You can’t measure the value of design with any kind of measuring stick - and anyone who suggests you can deserves a rap on the knuckles

There has been much talk recently about the value of design and whether or not this is something you can measure. The implication is that unless something is measureable, it has no value in these straitened times. Well, you know what? I don’t care if you can measure it or not - that is really not the issue. But there certainly is an issue and that is: is the value of design valued? Does it matter?

Let’s take the example of a school. How can you really expect to measure the value of a well designed school? You can look at exam results before and after but how can you prove the design of the school had anything to do with a higher level of attainment? Who is to say how much was down to the excellence of the head, a reinvigorated body of teachers, more motivated or more able children? But ask the children and the teachers if they think their beautifully designed building has made them feel more proud of belonging to their school community, made them feel more valued and respected as individuals, put a spring into their step as they cross the threshold, made them more inclined to learn - I bet the answer would be an emphatic yes.

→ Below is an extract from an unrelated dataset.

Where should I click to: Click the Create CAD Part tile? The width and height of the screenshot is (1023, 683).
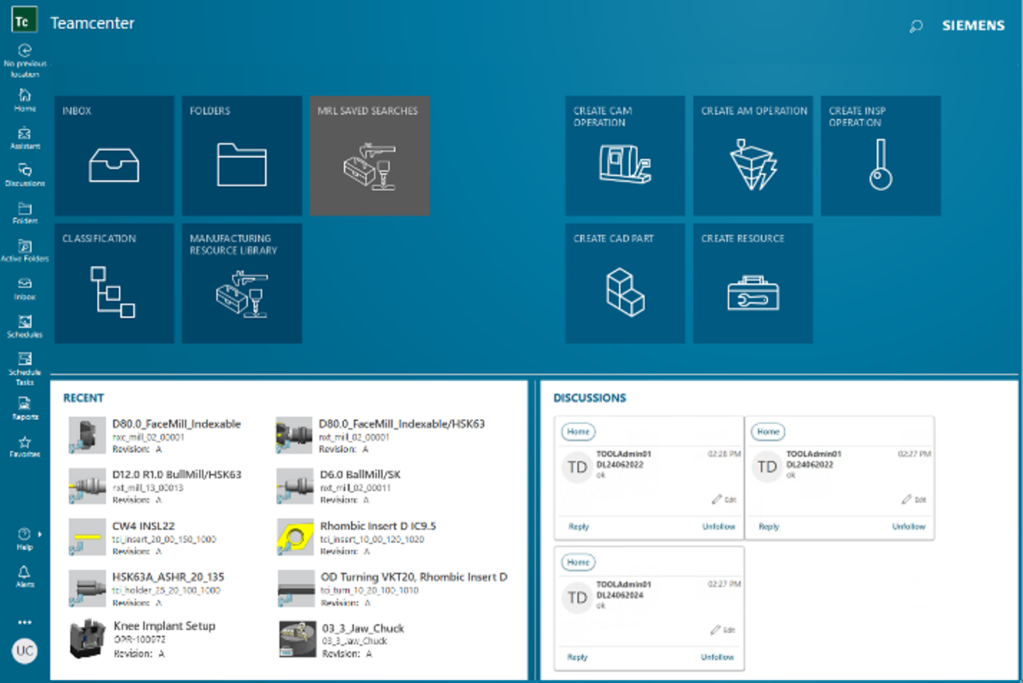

Design expresses and reflects the values of an organisation; it creates a sense of identity, a sense of belonging

Another oft-repeated question is: what is more valuable - a well designed school or a great teacher? The obvious answer, it is implied, is the latter as it is of course quite possible to have a great school in a rubbish building. But the reality is you are never presented with such a stark dilemma - the difference in capital outlay is simply incomparable - so it is an altogether immature hypothesis. However if you had the choice, and you always do, would you pick a good, bad or average teacher? Ditto with an architect.

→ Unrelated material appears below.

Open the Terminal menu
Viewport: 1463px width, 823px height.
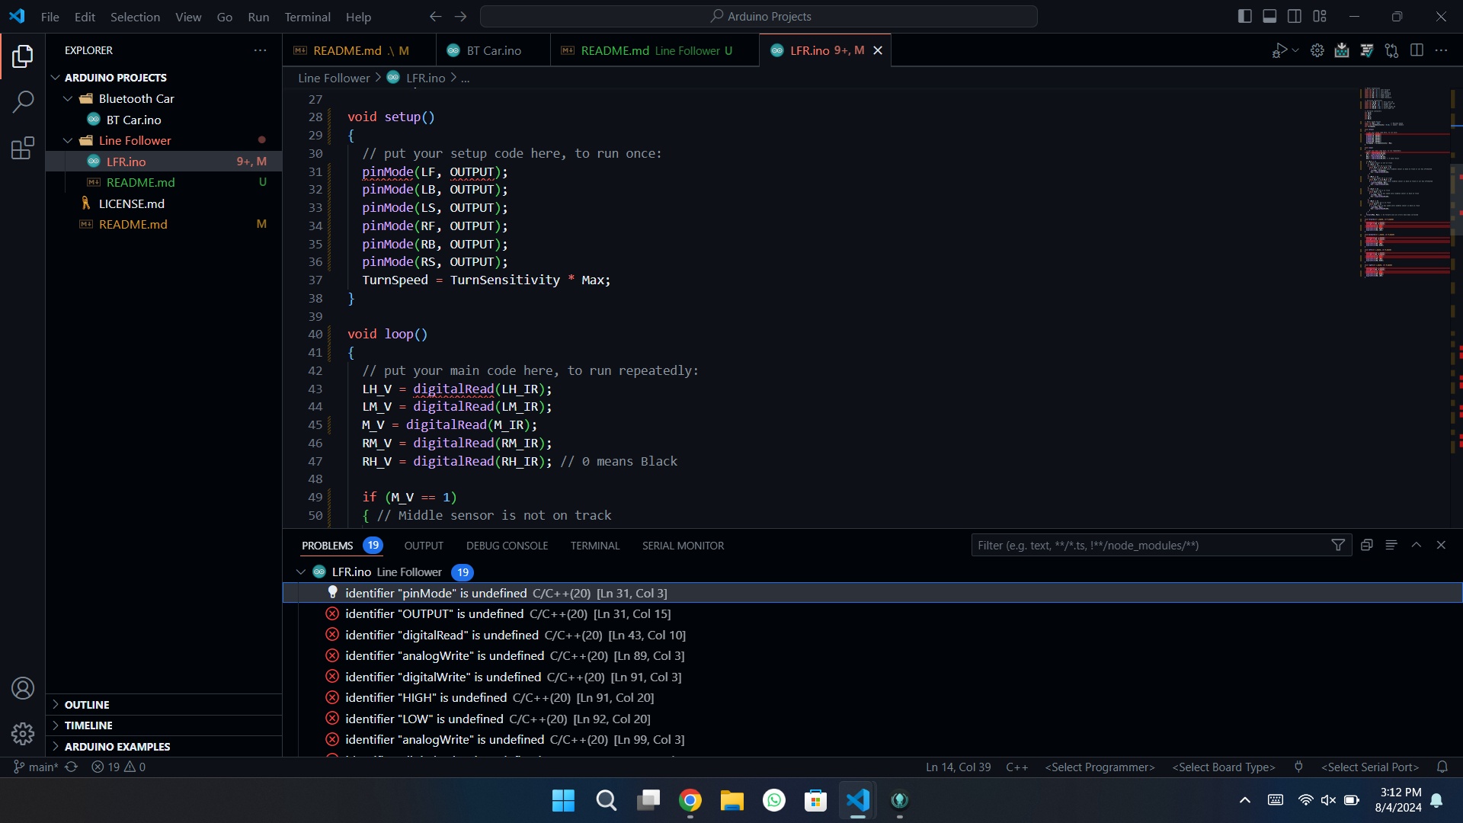(x=307, y=17)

Take another example - an office building. Are the unexpectedly high profits of an organisation down to the brand new building that has been designed around the particular needs of the business? Difficult to say really with any degree of scientific accuracy. The ethos and culture of the company are obviously strong factors in attracting and retaining the best talent. And people are generally very adaptive - they will tolerate banal surroundings if they are rewarded well both materially and in terms of job satisfaction and motivation. But a great building is a hugely important contributory factor. It expresses and reflects the values of an organisation; it creates a sense of identity, a sense of belonging. The way it is configured sets up communication networks that could lead to unexpected encounters. The design of a building has the capacity to generate new ideas that will contribute to the success of a business and establish new patterns of working. Any CEO worth their salt will understand instinctively the value of this without needing the crutch of a measuring stick. It’s lack of confidence and a lack of belief in your own powers of judgement that sends people looking for measureable data.

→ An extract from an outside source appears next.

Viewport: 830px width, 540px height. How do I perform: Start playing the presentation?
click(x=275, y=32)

The same is true of cities. The way a city evolves, its capacity for change and renewal, the communication networks between buildings, the public spaces - these are all designed, historically or contemporaneously and are what make cities successful. Not to mention the buildings themselves. They can define a city - think Eiffel Tower, Bilbao’s Guggenheim, the Sydney Opera House - they all generate incalculable income, even if it is hard to measure.

And what about the cultural value to society? Many column inches have been written about this because it is often presented as an either/or option. A new hospital or subsidy to the arts? This is not the right question and quite frankly not even a valid question. Of course you have to make value judgments and I’m not for one moment suggesting that all things cultural are good - there’s good and bad culture just like everything else. But there is the money for both; it’s simply how you present and argue it economically and politically.

Questioning the value of design, as though it were an optional extra is like questioning the value of thinking. It goes without saying that poor design is a poor investment - but who in their right mind would opt for poor design? How many times do we have to remind people that good design costs the same to commission as bad design? Well, perhaps not strictly true but the difference in the context of overall spend over the lifetime of a building is infinitesimal.

Design touches on the most fundamental aspect of what it is to be human; it embodies cultural and social meaning, provokes emotion, changes the way we interact, changes the way we see ourselves and the way others see us. That’s the value of design and it’s why I became an architect. So let’s just forget this measuring thing.